Program ASM Alaska Branch Meeting
Friday 4/12/2013
3:30pm Dr. Janice Matthews-Greer from the LSU Health Sciences Center in Shreveport
(LSUHSC-S)
Overview of Molecular Infectious Disease Testing
Reception and Beer Tasting to follow
7 pm No-Host Dinner at Glacier Brew House.
Saturday 4/13/2013
9:00 Business meeting
10:00 am Coffee break
10:15 Presentations
Dr. Janice Matthews-Greer (LSUHSC-S):
Respiratory Viruses Update and Review
12:00 pm Lunch break
1:00 pm Presentations:
Karen Rudolph (CDC)
Molecular Epidemiology of Invasive Group A Streptococcal Disease in Alaska, 2001 –
2011
Samantha Case (APHL/CDC):
Population structure of invasive pneumococcal isolates among Alaskan children in the
post-conjugate vaccine era
Robert A. Burgess (UAF):
Synergistic Degradation of Lignocellulose by Fungi and Bacteria in Boreal Forest Soil
1:50 pm Break
2:00 pm Presentations
James Fish (Alaska DEC):
Overview of Sulfolane as an Emerging Contaminant in the Tanana River Aquifer
Christopher Kasanke (UAF)
Microbial Ecology of Natural and Accelerated Sulfolane Biodegredation in Contaminated
Subarctic Aquifers
Robert Burgess (UAF):
Detection of Sulfolane Degrading Isolates in Contaminated Groundwater using T-RFLP
2:50 Break
3:00 pm Presentations
Jasmine Carroll and Katherine Lange (UAA)
Arctic Bioluminescent Bacteria: Effects of Temperature and pH
Kendall Neilsen and Ashley Mueller (UAA)
Acetic Acid Production by Gluconacetobacter Isolated from Kombucha Community
Molecular Epidemiology of Invasive Group A Streptococcal Disease in Alaska, 2001 – 2011.
Karen Rudolph, Michael Bruce, Dana Bruden, Tammy Zulz, Alisa Reasonover, Debby Hurlburt,
Thomas Hennessy
Arctic Investigations Program, Centers for Disease Control and Prevention, 4055 Tudor Center
Drive, Anchorage, Alaska
Background. Streptococcus pyogenes (groupA streptococci; GAS) is an exclusively human
pathogen that is most commonly associated with pharyngitis and skin infections but can also
cause more serious invasive infections including puerperal sepsis, bacteremia, pneumonia,
meningitis, necrotizing fasciitis, and streptococcal toxic shock syndrome. Since the mid-1980s, a
surge in the incidence and severity of GAS infections has been documented worldwide, resulting
in significant morbidity and mortality. The Arctic Investigations Program (AIP) began
surveillance for invasive GAS infections in Alaska in 2000 as part of the invasive bacterial
diseases population-based laboratory surveillance program.
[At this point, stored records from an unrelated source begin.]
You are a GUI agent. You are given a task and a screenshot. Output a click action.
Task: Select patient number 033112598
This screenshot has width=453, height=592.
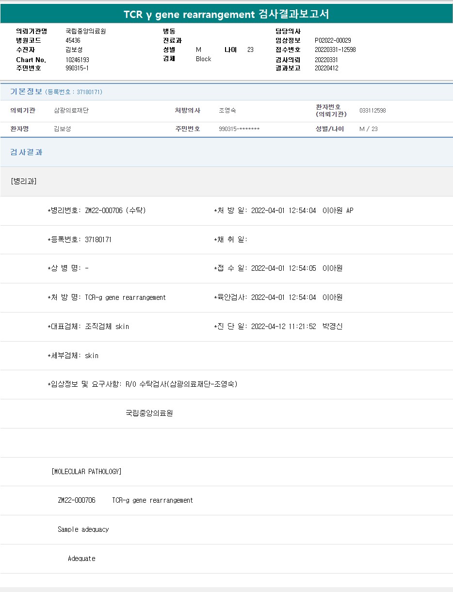point(372,111)
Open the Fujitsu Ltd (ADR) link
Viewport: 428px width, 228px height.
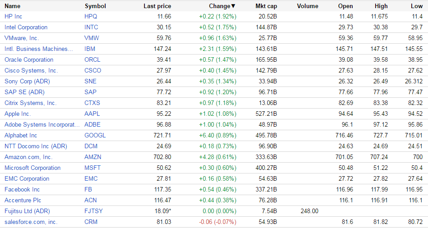pyautogui.click(x=27, y=211)
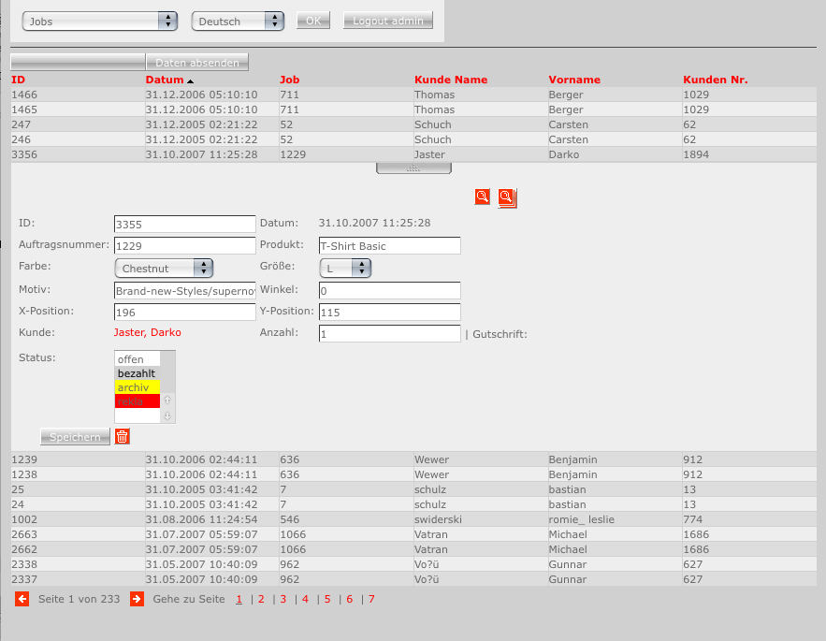Expand the Farbe Chestnut dropdown
This screenshot has width=826, height=641.
coord(164,269)
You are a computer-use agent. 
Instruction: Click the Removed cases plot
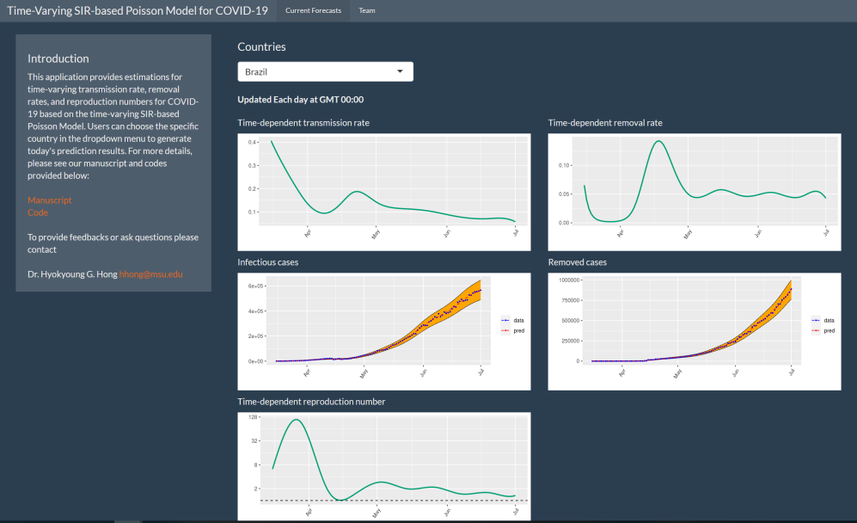[x=679, y=331]
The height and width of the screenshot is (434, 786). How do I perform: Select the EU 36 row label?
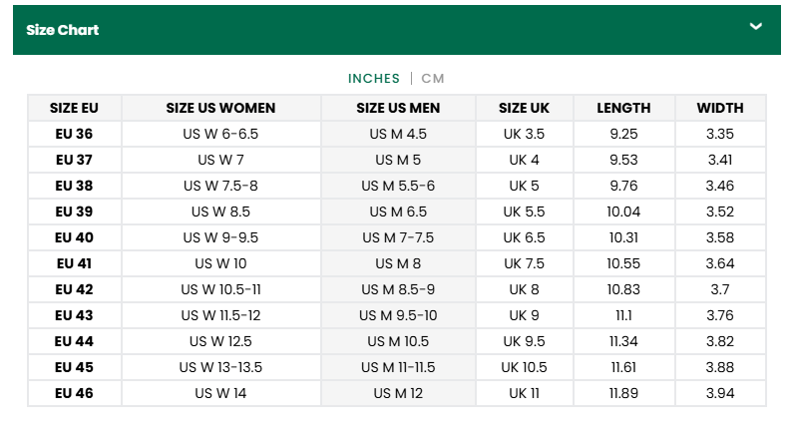coord(75,134)
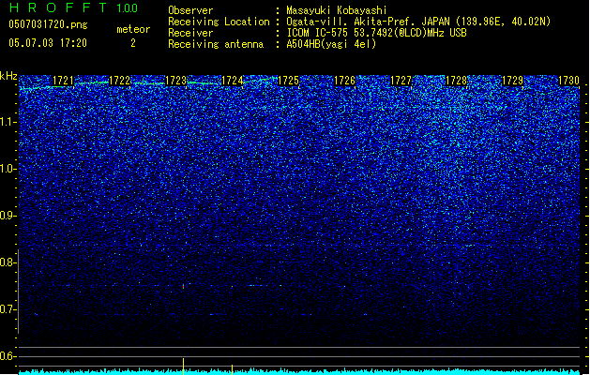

Methods. A case of invasive GAS infection was defined as the isolation of group A
Streptococcus from a sterile site or from a wound culture accompanied by necrotizing fasciitis or
streptococcal toxic shock syndrome in a resident of Alaska. Isolates were forwarded to the
laboratory at AIP for confirmation, antimicrobial susceptibility testing and emm typing.
Demographic and clinical data on cases were collected by medical record review.
Results. Between 2001 and 2011, there were 416 cases of GAS reported, for an overall annual
incidence of 5.6 cases per 100,000 persons with 46 deaths (case-fatality ratio, 11.2%). Of the
416 confirmed cases of invasive GAS, 329 (79%) had isolates available for laboratory analysis.
The highest proportion of resistance was found for tetracycline (n= 34; 13.6%). A total of 41
emm types were identified among 329 isolates, of which emm1 (12.5%), was the most prevalent
followed by emm82 (10.4%), emm12 and emm49 (7.0% each) and emm108 (6.1%). The emm
types in a proposed 26-valent vaccine accounted for 55% of all cases and 63% of all fatal cases.
Conclusions. GAS remains an important cause of invasive bacterial disease in Alaska.
Continued surveillance of GAS infections will help improve understanding of the epidemiology
of invasive disease, with impact on disease control, notification of outbreaks, and vaccine
development.
Population structure of invasive pneumococcal isolates among Alaskan children in the
post-conjugate vaccine era.
Samantha Case
APHL/CDC Emerging Infectious Diseases Training Fellow
CDC Arctic Investigations Program
Introduction of conjugate vaccines against Streptococcus pneumoniae have led to a significant
decrease in overall rates of invasive pneumococcal disease (IPD), particularly in children less
than five years of age. However, cases of IPD caused by nonvaccine serotypes have increased.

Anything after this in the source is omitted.